As I tried to point out in my report "Reviews For Sale," there is really nothing here that we need to get upset about. When it isn't mercenary, reviewing is mostly a game of connections - even at a centre of authority like the New York Times, as Dennis Loy Johnson at MobyLives.com has shown. If it weren't for the networking of players in what I have charitably described as the Great Toronto Circle Jerk, one wonders if there would be any significant reviewing in Canada at all.

And yet I still think reviews are of some importance, aside from occasionally being entertaining in themselves. In the first place, they can be effective examples of what Northrop Frye described as "a form of consumer's research." In an industry where style, advertising and promotion are increasingly being called upon to move product, reviews remind us that substance counts. Reviewers help to keep it real.

But more than this, a review is a testament to the idea that books matter as something more than mere consumer products. Reviews represent the exercise of a critical faculty on what we read. I should emphasize that this isn't any particular critical faculty I'm referring to, my own or that of a "centre of authority," but simply the idea that we all should read critically. 

We should also be wary of what a book culture without reviews is likely to turn into. As I noted in "Reviewers vs. Columnists," the book review has been steadily losing ground to the book column, which is usually just a cover for celebrity features and insider reportage: 

Commentary is to books what Entertainment Tonight and Access Hollywood are to the movie industry. The convergence of literature and art with entertainment is obviously proceeding apace. But a book reviewer and a book columnist are still two very different things.
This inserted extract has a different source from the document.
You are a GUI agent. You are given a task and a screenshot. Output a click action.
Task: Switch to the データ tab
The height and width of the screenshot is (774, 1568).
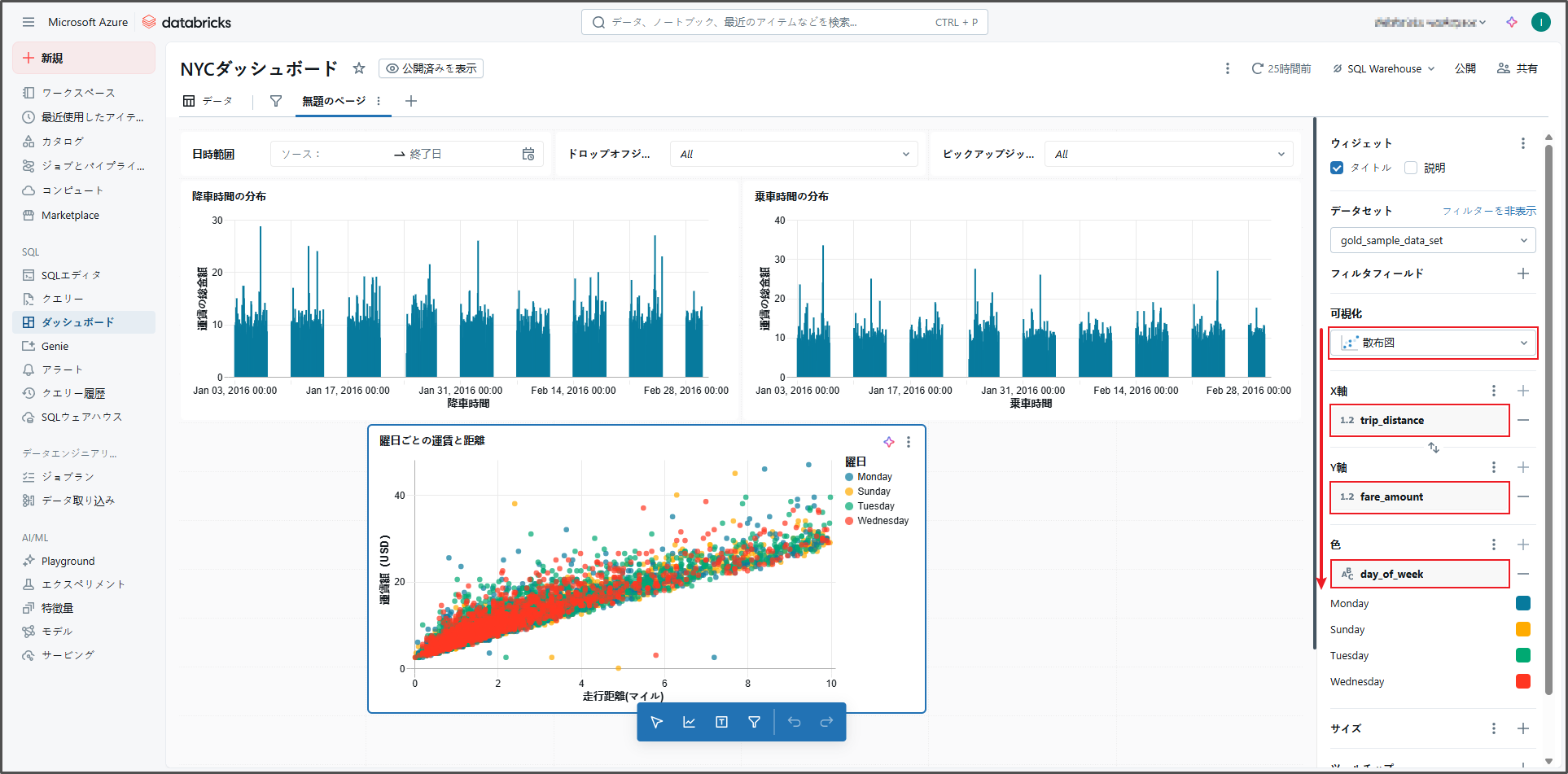(208, 101)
A reviewer is an objective reporter on art and ideas, offering explication and analysis through a focused consideration of specific works of literature. A columnist is engaged not with art but with industry - the shadow play of celebrity, signings, sales figures, festivals, launches, and law-suits.

There is nothing the book industry - and, I suspect, many authors - would like more than to get rid of reviews entirely. We are not effective advertising. Our focus on content rather than image makes us hopelessly out of step with the times. Admittedly, our independence and objectivity are only borrowed virtues that come to us through our association with newspapers, but nobody believes in their independence and objectivity anymore either. In the twenty-first century we may well become an endangered species - a few of us kept alive in captivity to serve as quote whores, but otherwise extinct in our native habitat of books.

So let us speak no more of the loss of critical echelons and hierarchies, but rather wish for even more reviews. Is Oprah, as her theme music suggests, "every woman"? Then let every woman be an Oprah! The best book clubs have a membership of one. That's the first step down the critical path.